The O. Batson Hinman Papers, 1898-1899 (MS 794) contain the military documents, newspaper clippings, photographs, and diary of O. Batson Hinman, a Corporal of the regiment Company B from Newton, Illinois in the Spanish-American War.
Hinman was born in Newton in Jasper County, Illinois, and enlisted at the age of 19. His military record describes him as 5 feet 11 inches tall with a dark complexion, brown eyes, and black hair, and he was occupied as a clerk. On May 20, 1898, Hinman was promoted to Corporal in the Company B of the 4th Regiment of Illinois Volunteers.
The Spanish-American War was a short-lived conflict in 1898 between the United States and Spain that derived from the United States’ economic interest in Cuba. It also signaled the end of Spanish colonialism in the Western Hemisphere and an increase in U.S. involvement in global affairs. Beginning in February of 1895, Cuba struggled for independence from Spain, and with the phenomenon of “yellow journalism,” newspapers published vivid yet biased accounts of the conflict in Cuba and declared a moral duty for the United States to intervene. Such reporting led to the American public supporting the war. In February of 1898 the unexplained sinking of the American battleship USS Maine in Havana Harbor was the impetus for President McKinley to officially declare war later in April.
The collection includes Hinman’s military papers, such as documentation of his promotion to corporal, his discharge papers, an application for furlough, and a day pass to Havana. The collection also contains a diary that describes Hinman’s life in the military, from drills and routines to the bugle schedule and regiment inspections. Hinman also compiled two photograph books of his service in Cuba. They include images of Illinois soldiers marching through Springfield before going to Cuba in May of 1898, his camp, groups of soldiers, and the wreckage of the USS Maine.

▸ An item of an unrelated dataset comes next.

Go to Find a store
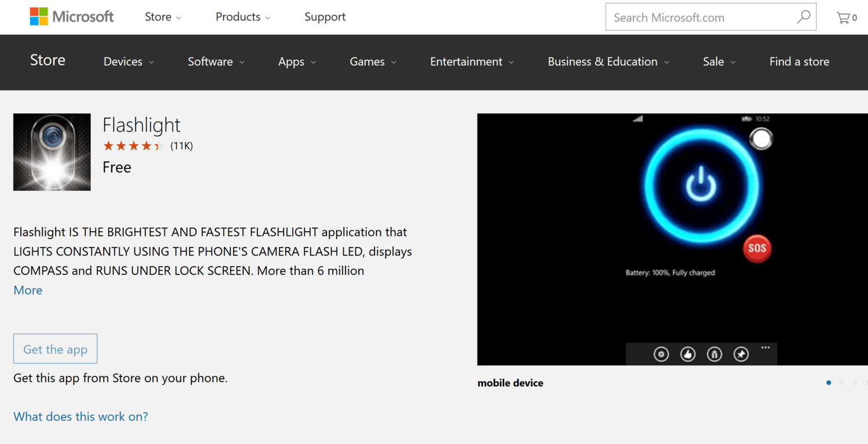868x444 pixels. click(x=799, y=62)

The collection also has a “Soldier’s Housewife,” a rectangular-shaped cloth that could be folded into a contained pouch. The “Housewife” packet contained all the materials a soldier would need to repair his clothing when necessary, and Hinman’s holds needles, thread, buttons, and a cake of starch. This packet appears to have been given to Hinman as it contains a note of best wishes and explanation:
There are also several newspaper clippings, including a special edition paper of Newton’s Evening Star, published on May 4, 1899, that announced Company B’s return from the war. It describes the welcome the soldiers received as their train arrived back in Newton:
It came in at 2p.m. It carried on board Co. B, 4th Illinois Volunteers, as brave a set of boys as ever shouldered a gun, or “cocked a cannon,” for the United States. They were hale and hearty and in the best of spirits. How could they have been otherwise is a question, when such a grand reception was tendered them when the train rolled into Newton. As the train reached the city limits cannons were fired, whistles blown, church bells rang and the throats of 5,000 people gave forth a shout that could have been heard for miles ‘round.
Hinman’s discharge papers were signed on May 2, 1899 after he had served for two years. His military record further notes his good service:
In addition to this archival collection, the IHLC also has a number of print holdings on the Spanish-American War, which you can find by searching the library catalog, linked here.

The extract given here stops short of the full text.